## Dataset entries

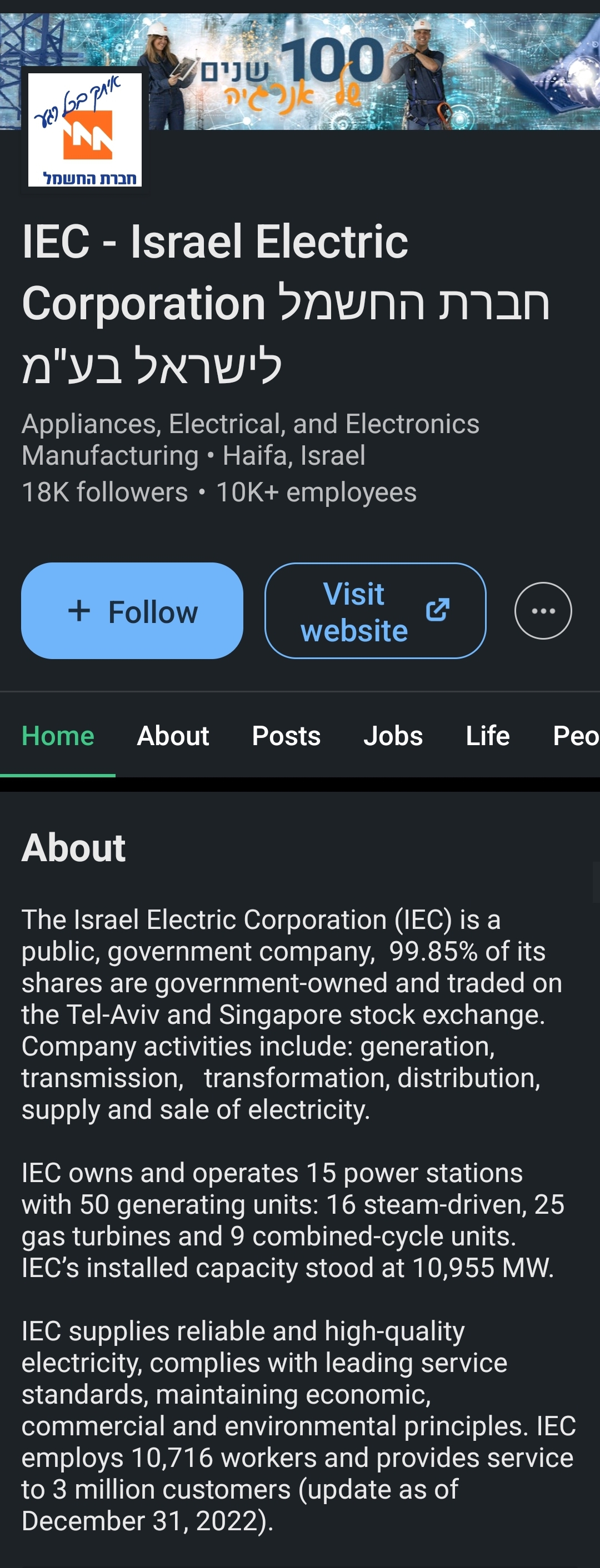Open the Posts tab
The width and height of the screenshot is (600, 1568).
tap(286, 736)
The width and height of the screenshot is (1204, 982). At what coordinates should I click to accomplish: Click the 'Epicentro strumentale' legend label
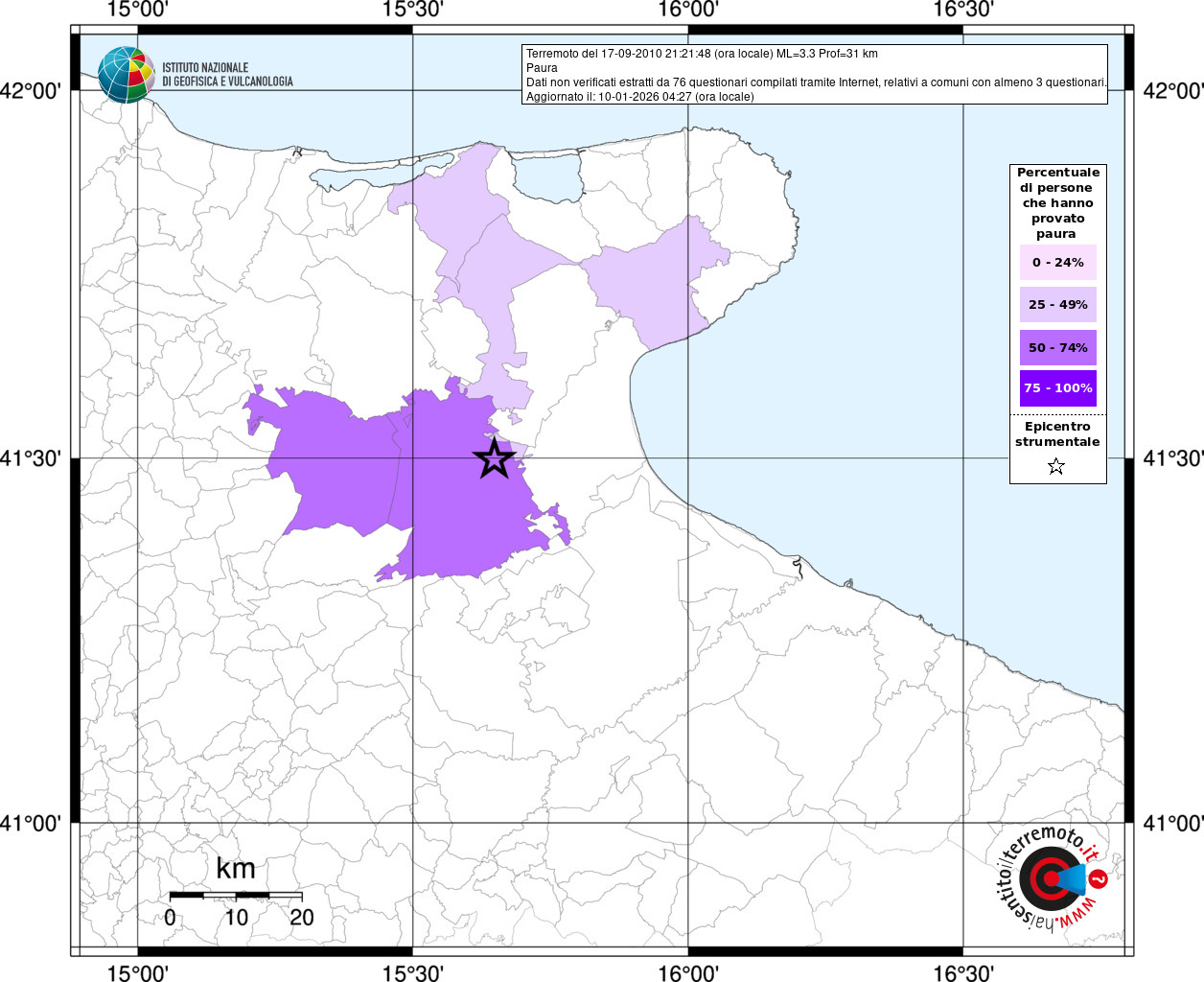1057,434
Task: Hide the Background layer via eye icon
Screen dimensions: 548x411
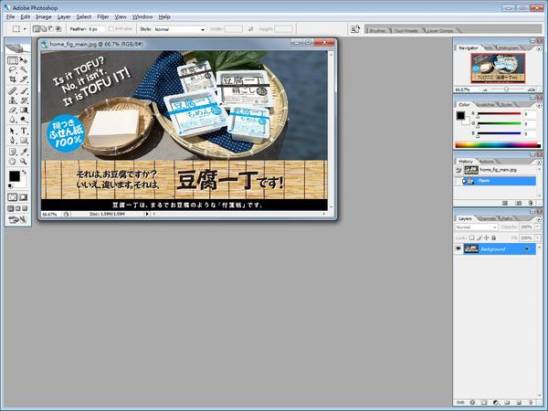Action: point(458,249)
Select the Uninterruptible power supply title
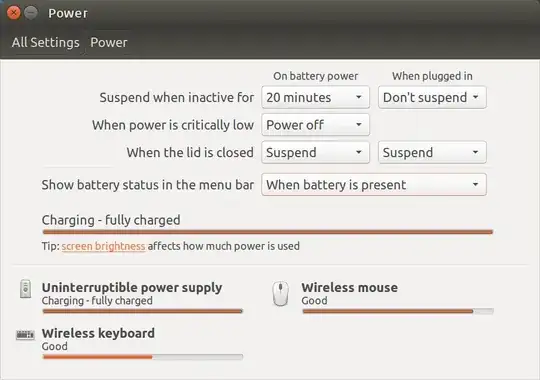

## Task brief
Reproduce every line of the data above word for word, leaving out the pictures.

## Answer to this problem
Open the Posts tab
The width and height of the screenshot is (600, 1568).
tap(286, 736)
The width and height of the screenshot is (1204, 982). At what coordinates should I click to accomplish: Click the 'Epicentro strumentale' legend label
1057,434
Task: Hide the Background layer via eye icon
Screen dimensions: 548x411
Action: point(458,249)
Select the Uninterruptible power supply title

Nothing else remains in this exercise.